_Aim_
Could you reproduce the stretch of the listing below from the line containing "Click the tag icon on name:quick-run.yml chip" through the line containing "The width and height of the screenshot is (441, 236).", without the pictures?

_Task data_
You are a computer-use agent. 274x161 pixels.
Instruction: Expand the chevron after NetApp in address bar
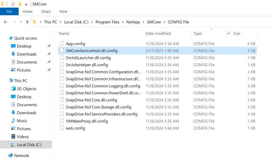pyautogui.click(x=144, y=22)

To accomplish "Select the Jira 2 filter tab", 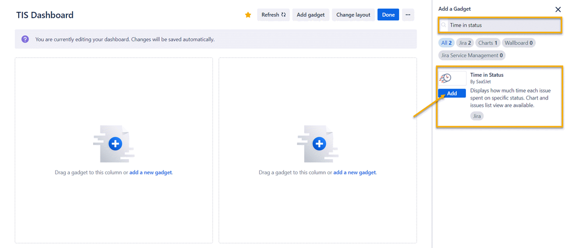I will (465, 43).
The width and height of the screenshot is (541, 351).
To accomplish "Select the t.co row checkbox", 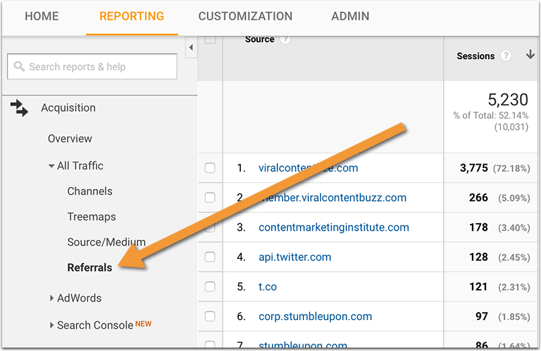I will pos(210,286).
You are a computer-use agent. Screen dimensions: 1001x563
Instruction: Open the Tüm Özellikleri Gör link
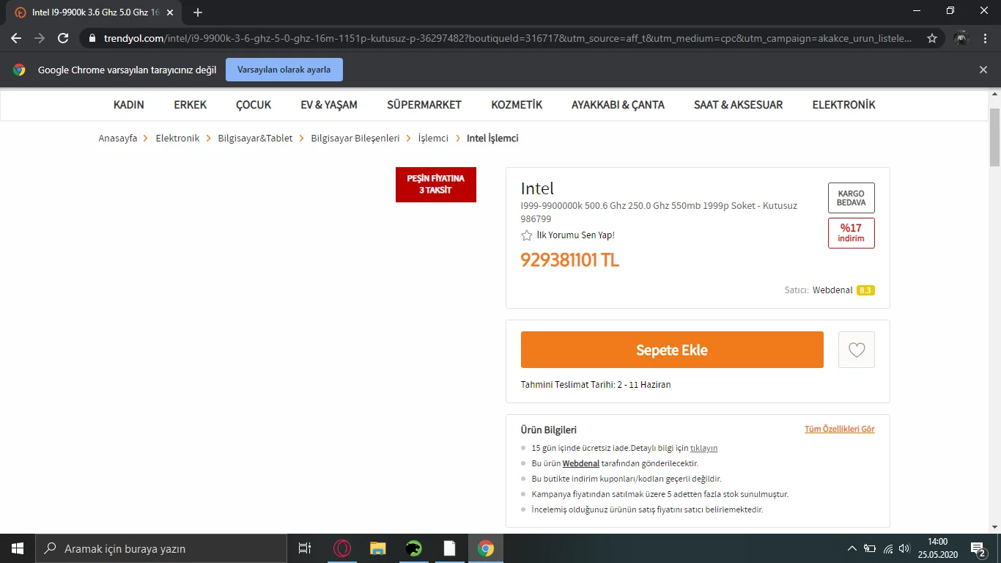tap(840, 428)
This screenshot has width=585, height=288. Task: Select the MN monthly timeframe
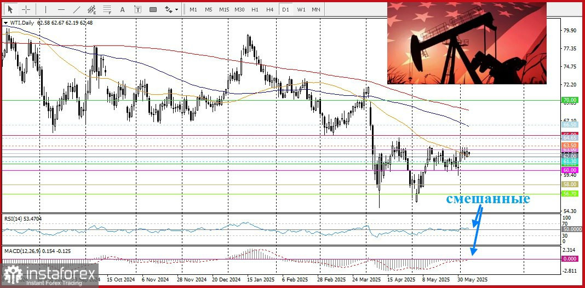click(x=316, y=9)
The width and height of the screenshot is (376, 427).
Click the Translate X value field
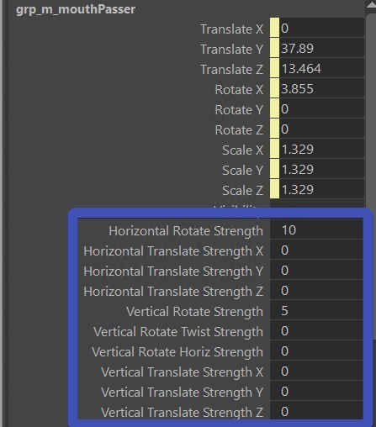coord(321,28)
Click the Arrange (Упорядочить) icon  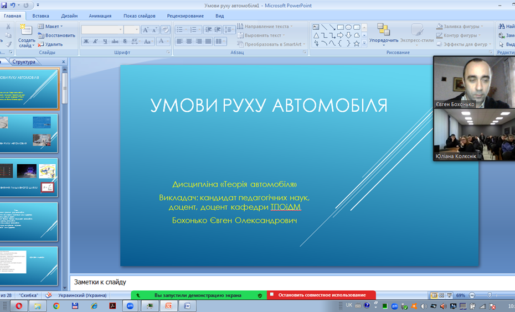(383, 30)
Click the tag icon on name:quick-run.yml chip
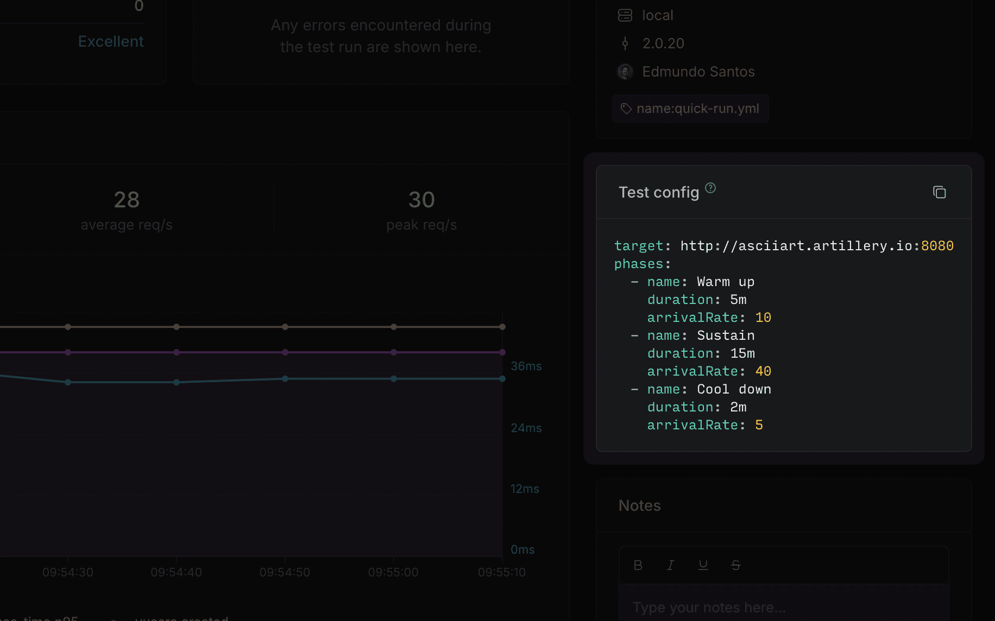The height and width of the screenshot is (621, 995). tap(626, 109)
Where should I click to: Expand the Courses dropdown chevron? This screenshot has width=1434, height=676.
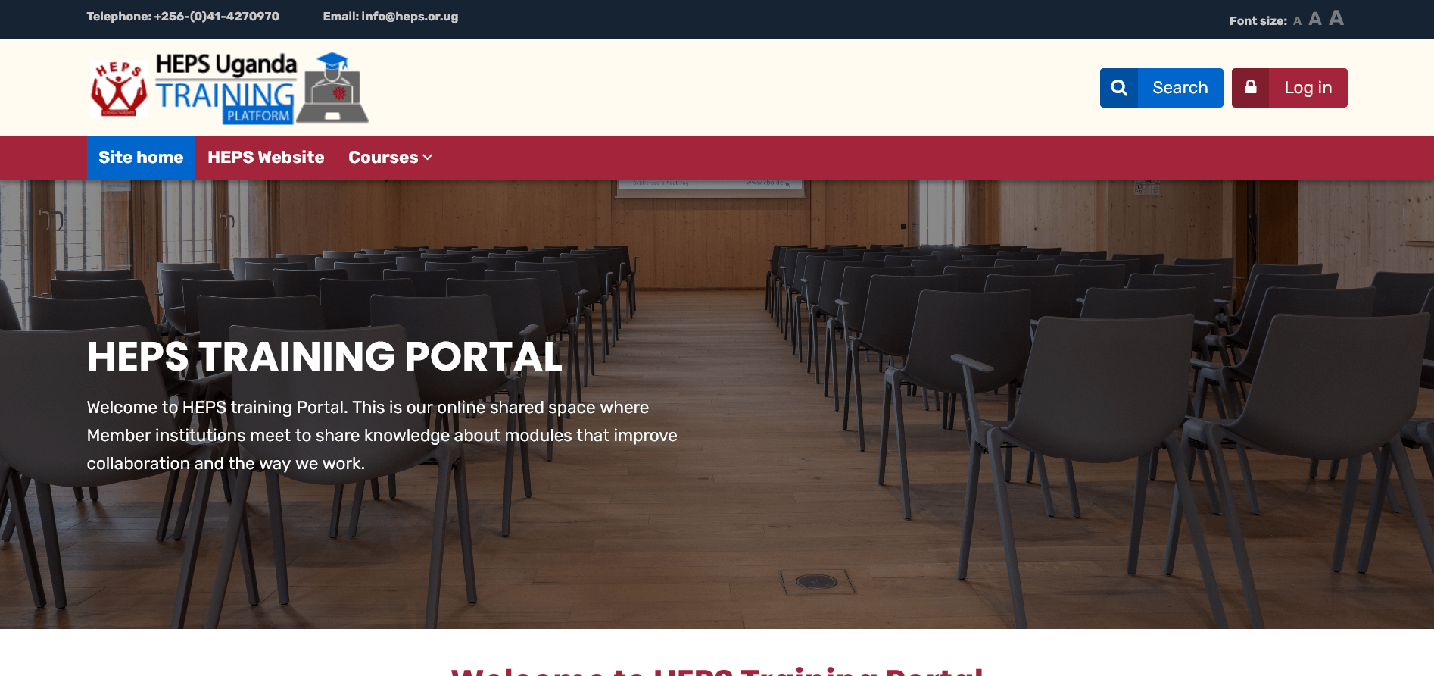coord(428,158)
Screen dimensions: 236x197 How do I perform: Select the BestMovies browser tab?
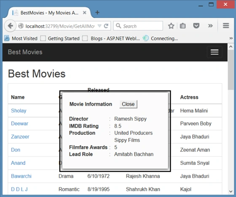click(49, 13)
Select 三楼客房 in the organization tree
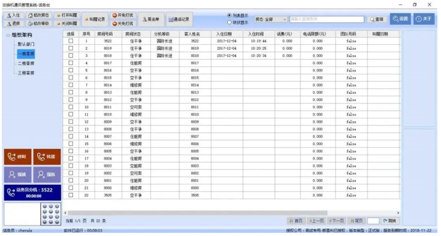The width and height of the screenshot is (441, 236). 26,73
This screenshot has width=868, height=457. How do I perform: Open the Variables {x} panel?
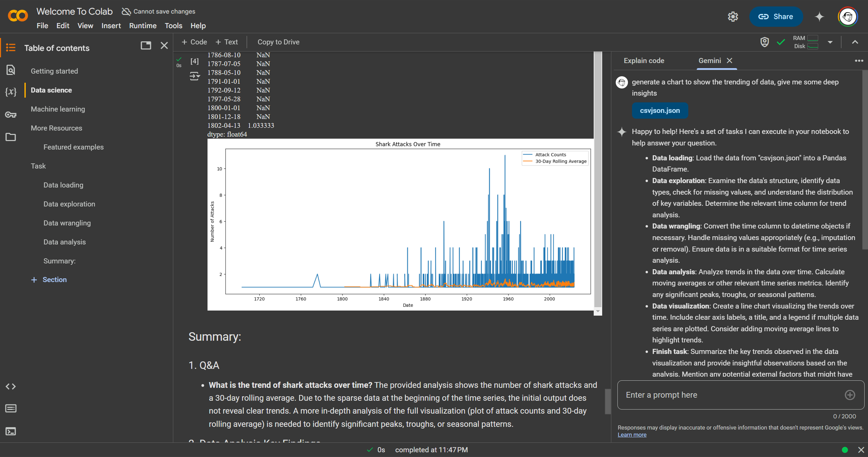tap(11, 92)
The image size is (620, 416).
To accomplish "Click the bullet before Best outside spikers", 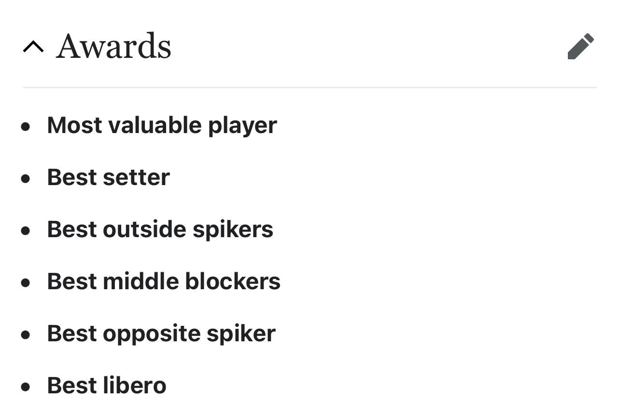I will point(26,231).
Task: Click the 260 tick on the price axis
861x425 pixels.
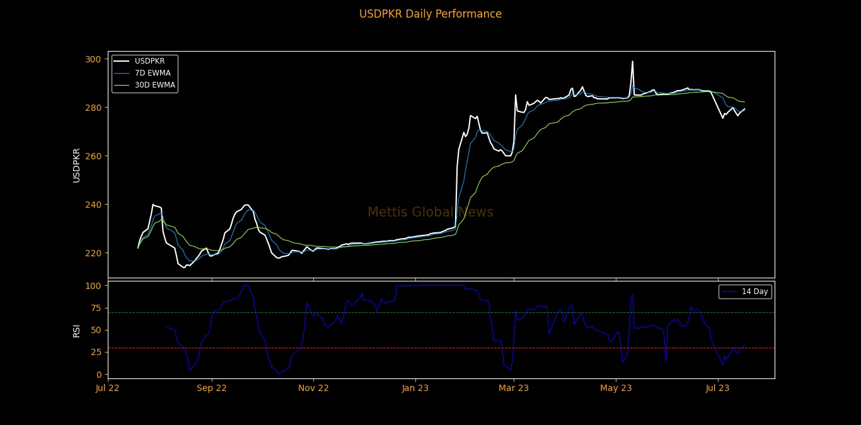Action: (x=93, y=156)
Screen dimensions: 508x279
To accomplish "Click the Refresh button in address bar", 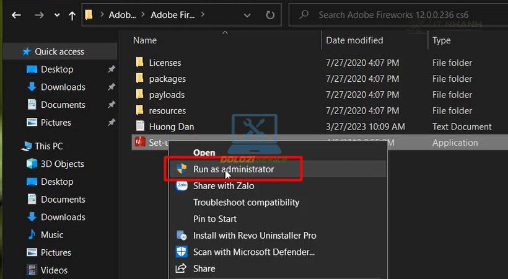I will click(269, 14).
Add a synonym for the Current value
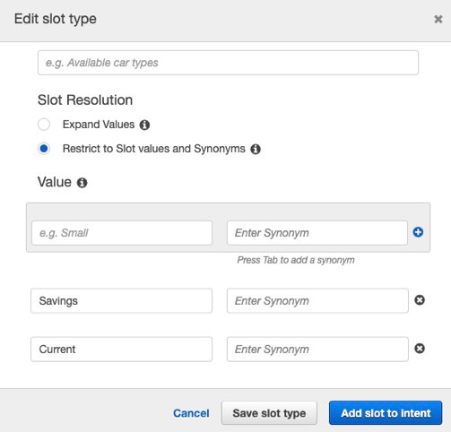 tap(317, 350)
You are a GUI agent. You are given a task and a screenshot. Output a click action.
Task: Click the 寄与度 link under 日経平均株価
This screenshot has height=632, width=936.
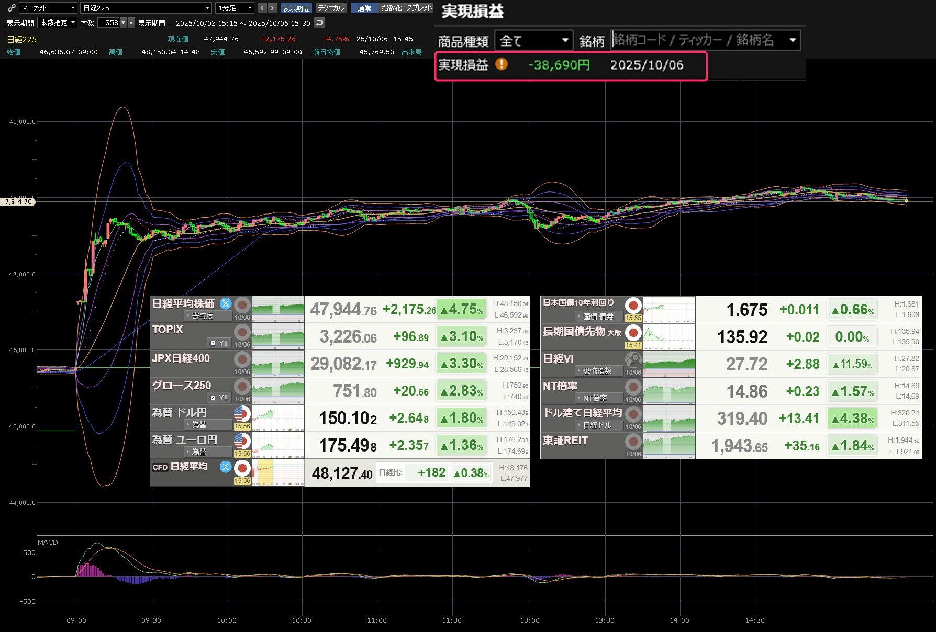(x=202, y=316)
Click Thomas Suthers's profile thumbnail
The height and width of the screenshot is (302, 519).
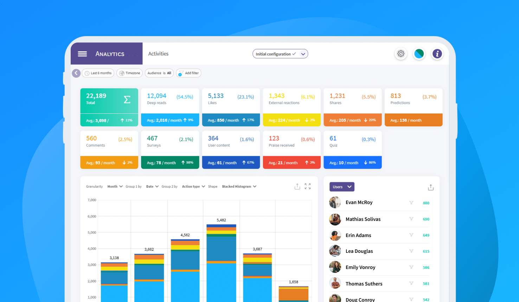point(335,283)
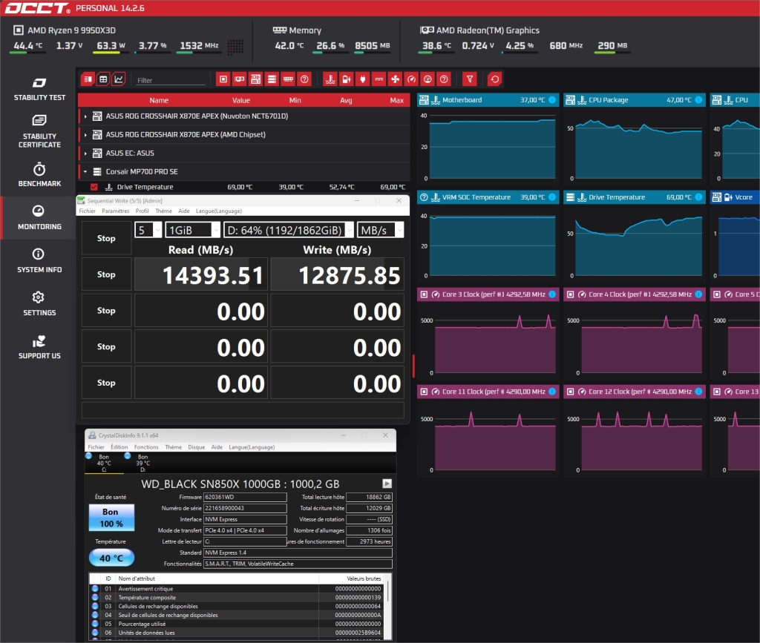Image resolution: width=760 pixels, height=643 pixels.
Task: Click the temperature sensor filter icon
Action: 330,79
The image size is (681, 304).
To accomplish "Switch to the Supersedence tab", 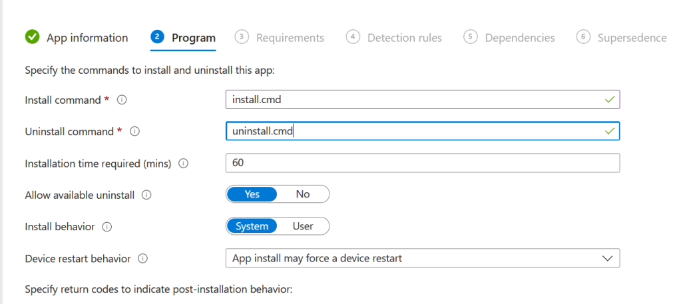I will coord(631,38).
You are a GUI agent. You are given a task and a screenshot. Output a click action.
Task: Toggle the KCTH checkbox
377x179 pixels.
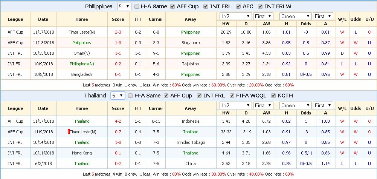pyautogui.click(x=273, y=96)

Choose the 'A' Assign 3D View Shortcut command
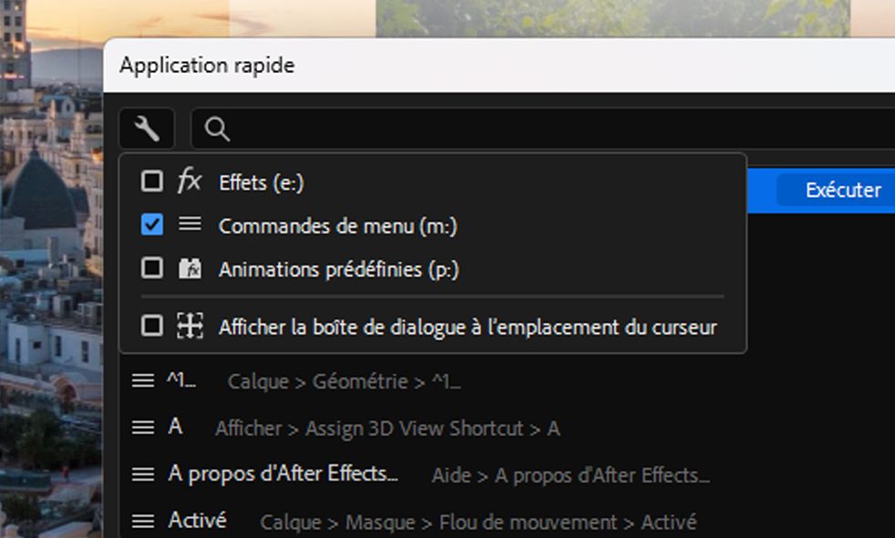[x=175, y=427]
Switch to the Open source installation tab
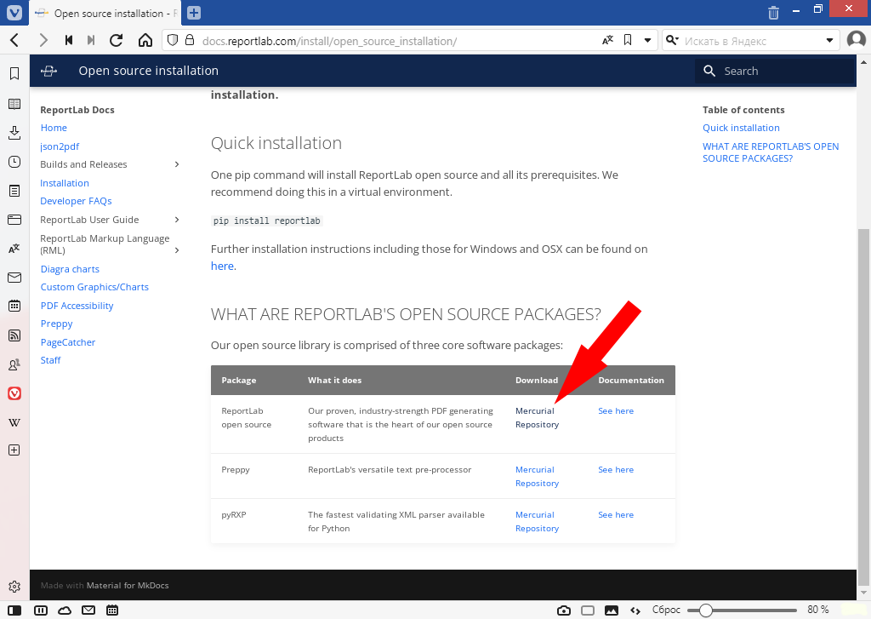 pyautogui.click(x=106, y=13)
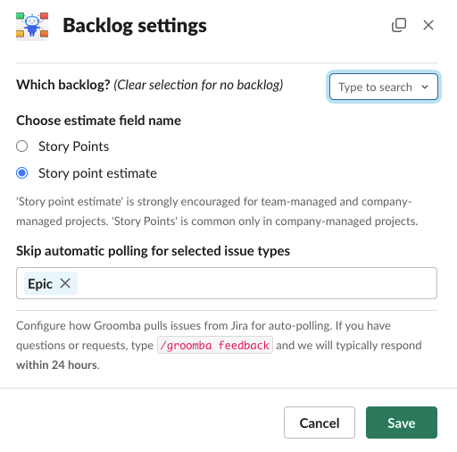Close the Backlog settings dialog
This screenshot has height=452, width=457.
pos(428,25)
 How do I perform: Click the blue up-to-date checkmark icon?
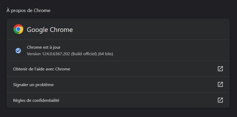[18, 51]
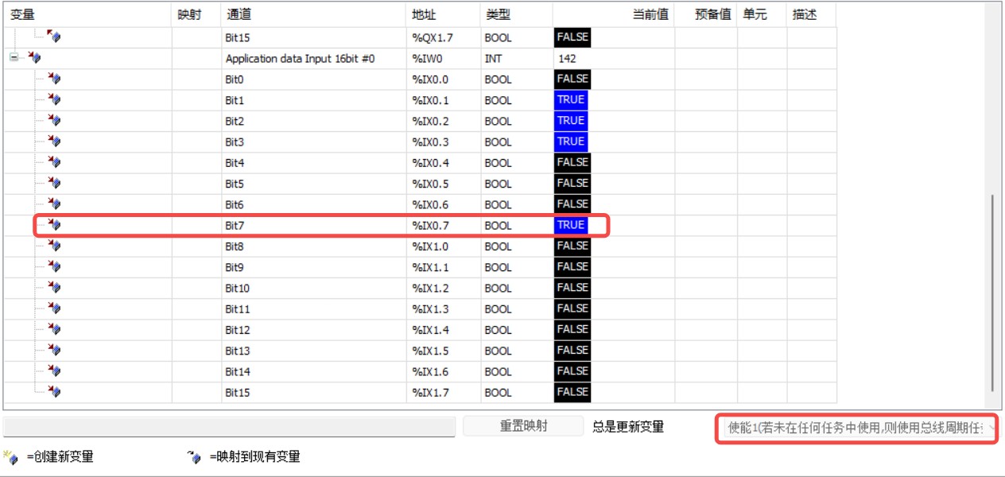Image resolution: width=1005 pixels, height=477 pixels.
Task: Click the 地址 column header
Action: (x=424, y=14)
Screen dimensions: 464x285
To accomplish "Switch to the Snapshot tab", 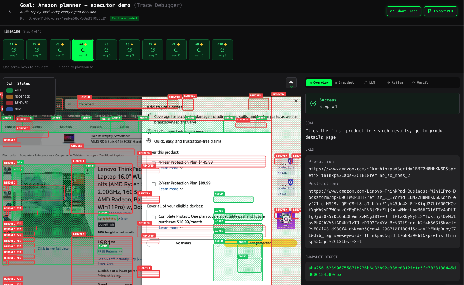I will coord(344,83).
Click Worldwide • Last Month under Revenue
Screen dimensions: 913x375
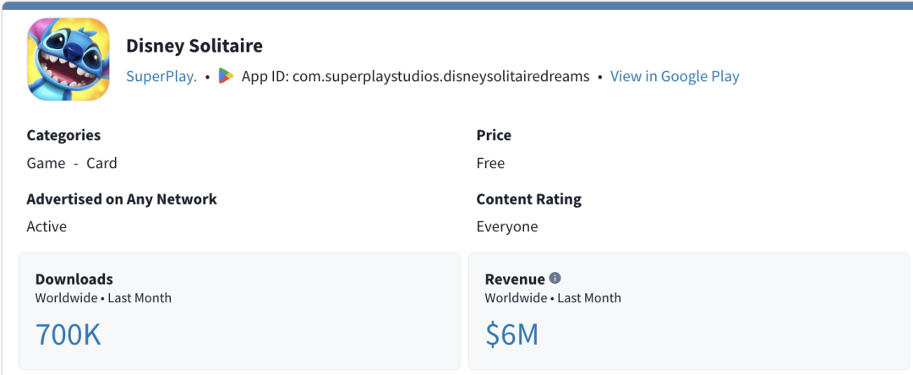[x=553, y=298]
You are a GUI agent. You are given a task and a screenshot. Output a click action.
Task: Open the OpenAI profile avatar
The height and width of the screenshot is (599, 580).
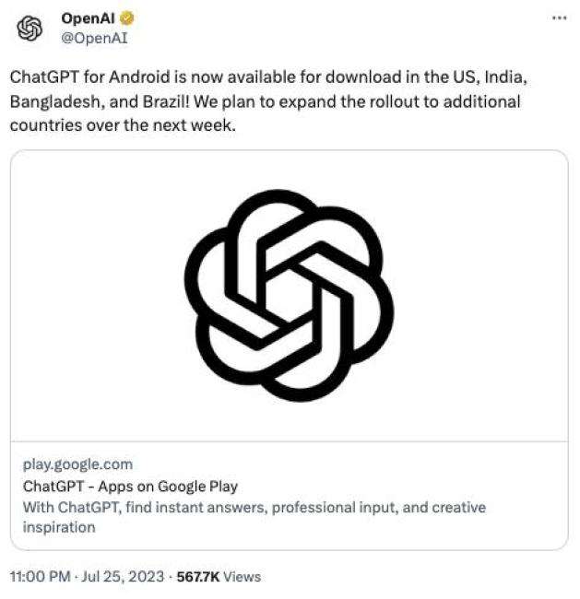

_Answer for this exercise_
Click the tag icon on name:quick-run.yml chip
The height and width of the screenshot is (621, 995). tap(626, 109)
Where should I click to: Expand the Courses dropdown chevron? This screenshot has width=1434, height=676.
coord(428,158)
Screen dimensions: 236x197 How do I perform: Select the BestMovies browser tab?
click(49, 13)
Select 三楼客房 in the organization tree
The width and height of the screenshot is (441, 236). 26,73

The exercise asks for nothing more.